> [Saved entries]
+ + + + + + +

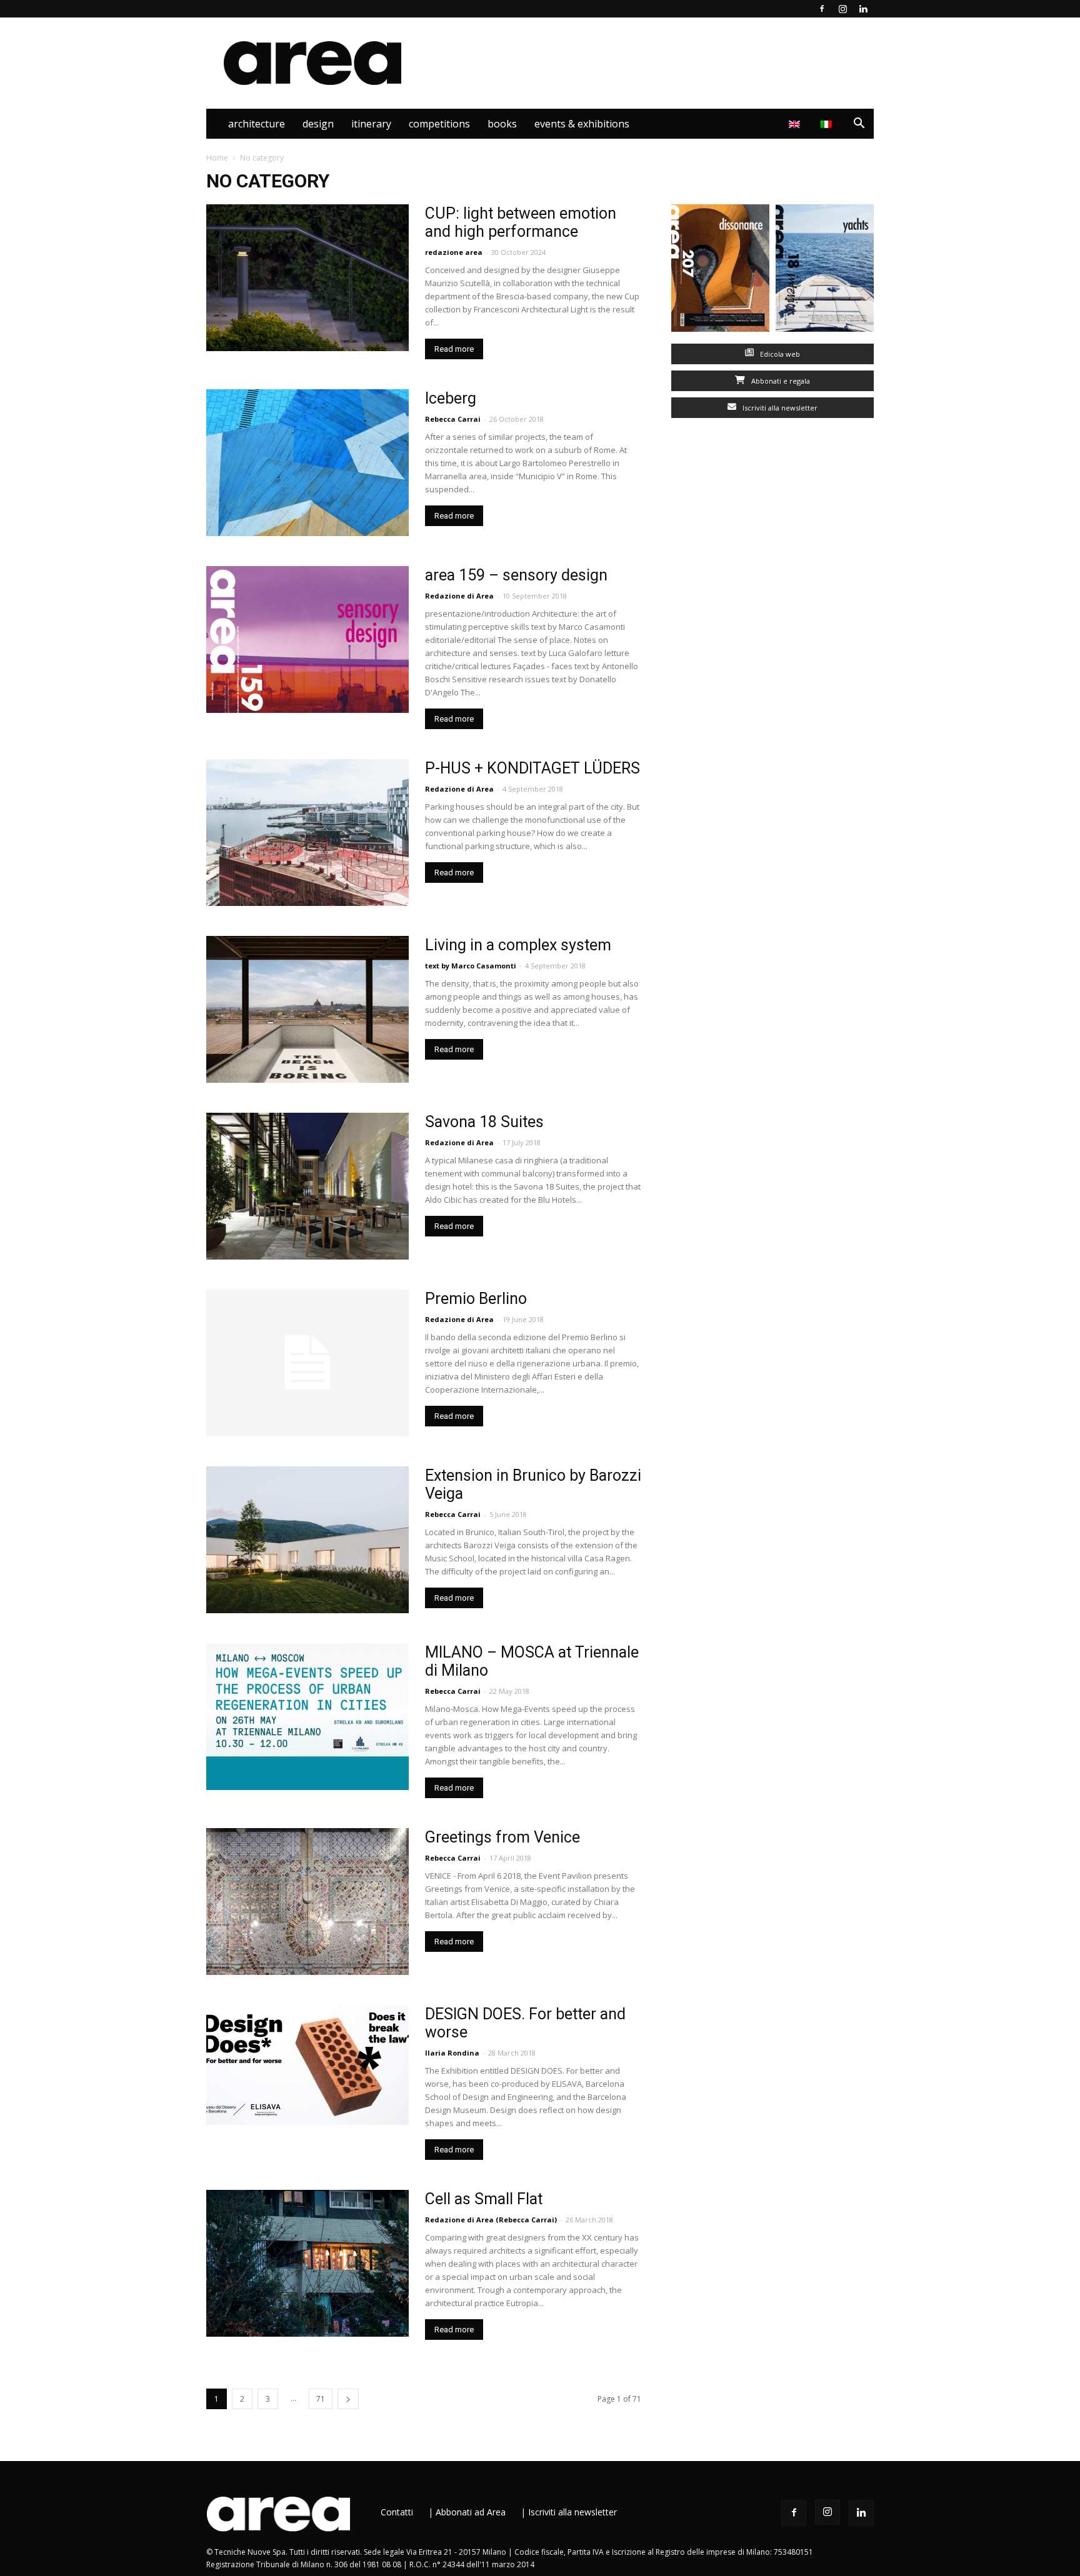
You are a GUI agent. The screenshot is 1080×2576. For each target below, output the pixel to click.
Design (318, 124)
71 (320, 2399)
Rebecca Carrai (453, 1514)
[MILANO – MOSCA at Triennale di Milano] (307, 1716)
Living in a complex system (518, 945)
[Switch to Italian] (828, 124)
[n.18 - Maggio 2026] (825, 270)
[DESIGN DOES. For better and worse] (307, 2065)
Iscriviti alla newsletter (779, 407)
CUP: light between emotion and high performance (520, 222)
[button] (859, 125)
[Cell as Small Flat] (307, 2263)
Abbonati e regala (779, 380)
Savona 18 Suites (484, 1122)
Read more (454, 349)
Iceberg (450, 398)
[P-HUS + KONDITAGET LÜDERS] (307, 832)
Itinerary (371, 124)
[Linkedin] (863, 8)
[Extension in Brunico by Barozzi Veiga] (307, 1539)
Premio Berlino (476, 1299)
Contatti (397, 2512)
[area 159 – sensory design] (307, 639)
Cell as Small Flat (483, 2199)
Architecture (256, 124)
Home (217, 157)
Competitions (439, 124)
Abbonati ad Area (471, 2512)
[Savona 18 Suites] (307, 1186)
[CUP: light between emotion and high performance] (307, 277)
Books (502, 124)
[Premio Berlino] (307, 1363)
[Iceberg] (307, 462)
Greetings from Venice (502, 1837)
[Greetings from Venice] (307, 1901)
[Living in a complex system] (307, 1009)
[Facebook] (821, 8)
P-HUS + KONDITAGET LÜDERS (532, 768)
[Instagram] (842, 8)
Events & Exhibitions (581, 124)
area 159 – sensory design (516, 575)
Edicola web (779, 354)
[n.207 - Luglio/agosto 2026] (720, 270)
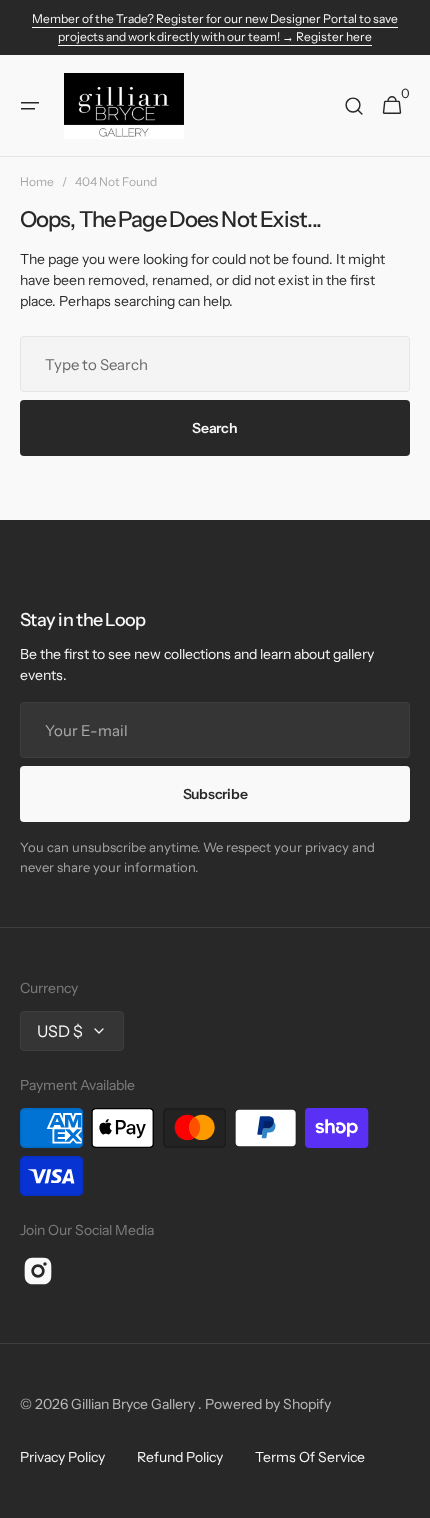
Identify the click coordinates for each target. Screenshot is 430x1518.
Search (214, 428)
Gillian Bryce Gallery (134, 1404)
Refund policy (180, 1457)
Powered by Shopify (268, 1404)
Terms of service (310, 1457)
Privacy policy (62, 1457)
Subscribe (215, 794)
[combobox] (215, 364)
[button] (30, 106)
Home (37, 181)
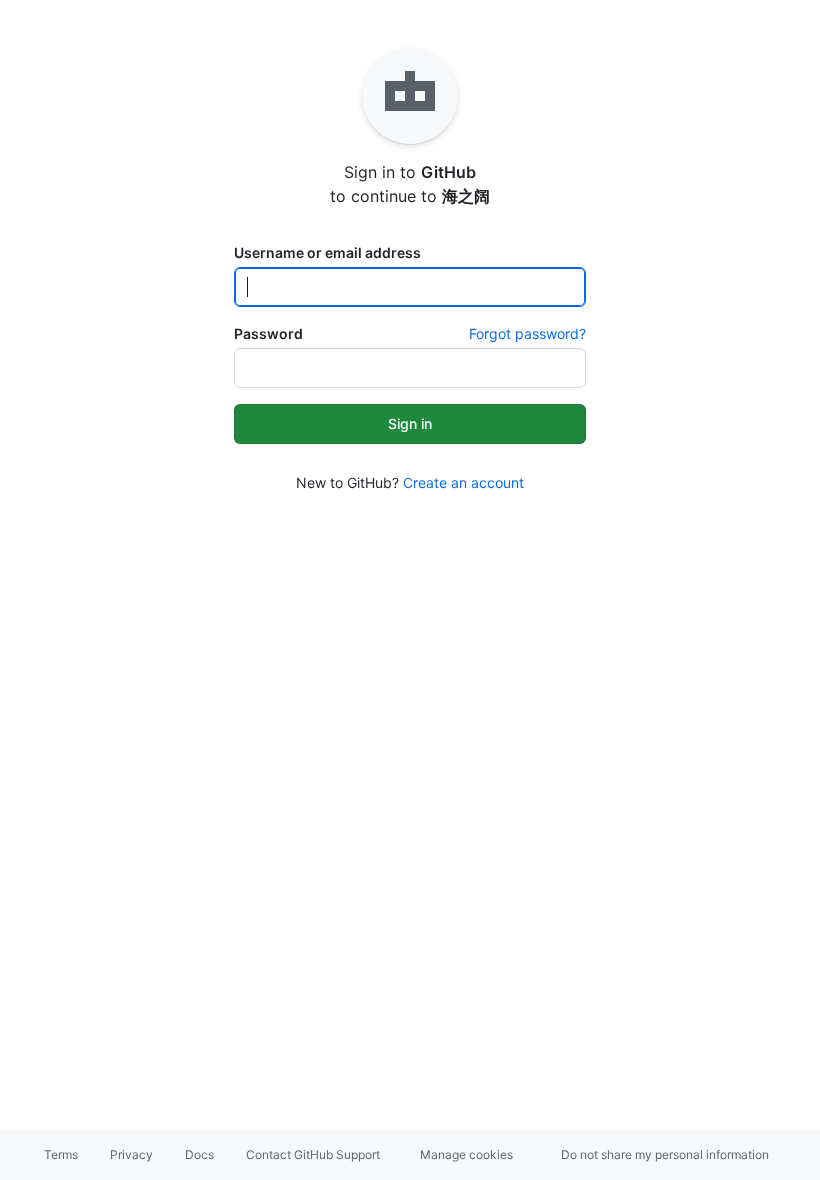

+ + + + + + +

> [Problem to work on]
In the records above, count the lines that contain the word "target" and state only that count.

> [Answer to this task]
2